* [Pixel coordinate grounding data]:
^^^^^^^^^^^^^^^^
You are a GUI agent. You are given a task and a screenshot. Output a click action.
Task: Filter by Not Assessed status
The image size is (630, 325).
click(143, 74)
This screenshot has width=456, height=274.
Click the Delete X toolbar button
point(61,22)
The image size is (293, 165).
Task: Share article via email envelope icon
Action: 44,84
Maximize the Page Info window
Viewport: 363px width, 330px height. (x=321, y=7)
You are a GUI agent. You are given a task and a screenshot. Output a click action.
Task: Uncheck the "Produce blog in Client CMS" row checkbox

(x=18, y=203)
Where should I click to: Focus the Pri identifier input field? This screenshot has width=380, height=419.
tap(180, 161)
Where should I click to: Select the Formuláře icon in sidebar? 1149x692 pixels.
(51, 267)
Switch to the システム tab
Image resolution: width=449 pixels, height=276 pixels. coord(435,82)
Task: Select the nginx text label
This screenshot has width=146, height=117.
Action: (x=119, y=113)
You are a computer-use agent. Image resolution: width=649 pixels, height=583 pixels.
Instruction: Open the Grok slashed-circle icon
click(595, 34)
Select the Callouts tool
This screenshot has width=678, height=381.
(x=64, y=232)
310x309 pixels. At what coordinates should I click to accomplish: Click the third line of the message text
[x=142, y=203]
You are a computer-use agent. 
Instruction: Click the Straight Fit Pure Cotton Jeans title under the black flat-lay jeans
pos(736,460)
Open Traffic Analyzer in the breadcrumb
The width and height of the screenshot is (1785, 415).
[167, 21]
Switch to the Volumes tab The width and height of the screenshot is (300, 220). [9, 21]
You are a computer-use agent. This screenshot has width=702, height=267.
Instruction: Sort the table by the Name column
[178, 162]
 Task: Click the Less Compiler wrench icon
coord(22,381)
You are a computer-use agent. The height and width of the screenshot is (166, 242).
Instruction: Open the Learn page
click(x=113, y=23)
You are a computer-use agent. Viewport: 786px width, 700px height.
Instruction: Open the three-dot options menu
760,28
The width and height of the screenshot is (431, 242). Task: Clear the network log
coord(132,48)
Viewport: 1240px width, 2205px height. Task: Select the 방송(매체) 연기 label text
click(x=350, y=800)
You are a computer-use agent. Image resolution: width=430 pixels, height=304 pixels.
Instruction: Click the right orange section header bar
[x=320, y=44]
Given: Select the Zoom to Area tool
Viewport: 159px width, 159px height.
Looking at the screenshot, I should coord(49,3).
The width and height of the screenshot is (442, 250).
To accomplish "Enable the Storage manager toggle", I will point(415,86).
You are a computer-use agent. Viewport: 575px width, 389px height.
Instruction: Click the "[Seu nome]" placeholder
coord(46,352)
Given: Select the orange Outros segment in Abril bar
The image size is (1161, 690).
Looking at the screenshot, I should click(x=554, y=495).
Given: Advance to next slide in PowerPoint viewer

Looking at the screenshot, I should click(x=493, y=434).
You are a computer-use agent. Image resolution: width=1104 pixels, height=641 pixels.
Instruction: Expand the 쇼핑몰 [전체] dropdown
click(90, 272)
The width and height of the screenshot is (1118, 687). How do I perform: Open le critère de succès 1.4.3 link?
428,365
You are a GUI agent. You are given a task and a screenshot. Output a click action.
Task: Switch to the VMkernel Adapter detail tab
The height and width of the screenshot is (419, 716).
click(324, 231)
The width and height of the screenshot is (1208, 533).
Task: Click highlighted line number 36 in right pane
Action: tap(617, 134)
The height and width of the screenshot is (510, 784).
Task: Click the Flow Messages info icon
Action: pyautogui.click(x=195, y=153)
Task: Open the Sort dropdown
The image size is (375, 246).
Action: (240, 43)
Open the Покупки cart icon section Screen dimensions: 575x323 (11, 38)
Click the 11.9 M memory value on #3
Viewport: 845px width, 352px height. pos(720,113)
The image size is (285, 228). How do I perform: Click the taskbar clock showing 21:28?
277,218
^^^^^^^^^^^^^^^^
* [Task directions]: Print again the lines of the entries above that fall between the line holding "Where should I click to: Select" and the line holding "You are a computer-use agent. Image resolution: width=430", inclusive, exactly as they stand.

* [Output of the task]:
Where should I click to: Select the Formuláře icon in sidebar? 1149x692 pixels.
(51, 267)
Switch to the システム tab
Image resolution: width=449 pixels, height=276 pixels. coord(435,82)
Task: Select the nginx text label
This screenshot has width=146, height=117.
Action: (x=119, y=113)
You are a computer-use agent. Image resolution: width=649 pixels, height=583 pixels.
Instruction: Open the Grok slashed-circle icon
click(595, 34)
Select the Callouts tool
This screenshot has width=678, height=381.
(x=64, y=232)
310x309 pixels. At what coordinates should I click to accomplish: Click the third line of the message text
[x=142, y=203]
You are a computer-use agent. 
Instruction: Click the Straight Fit Pure Cotton Jeans title under the black flat-lay jeans
pos(736,460)
Open Traffic Analyzer in the breadcrumb
The width and height of the screenshot is (1785, 415).
[167, 21]
Switch to the Volumes tab The width and height of the screenshot is (300, 220). [9, 21]
You are a computer-use agent. This screenshot has width=702, height=267.
Instruction: Sort the table by the Name column
[178, 162]
 Task: Click the Less Compiler wrench icon
coord(22,381)
You are a computer-use agent. The height and width of the screenshot is (166, 242).
Instruction: Open the Learn page
click(x=113, y=23)
You are a computer-use agent. Viewport: 786px width, 700px height.
Instruction: Open the three-dot options menu
760,28
The width and height of the screenshot is (431, 242). Task: Clear the network log
coord(132,48)
Viewport: 1240px width, 2205px height. Task: Select the 방송(매체) 연기 label text
click(x=350, y=800)
You are a computer-use agent. Image resolution: width=430 pixels, height=304 pixels.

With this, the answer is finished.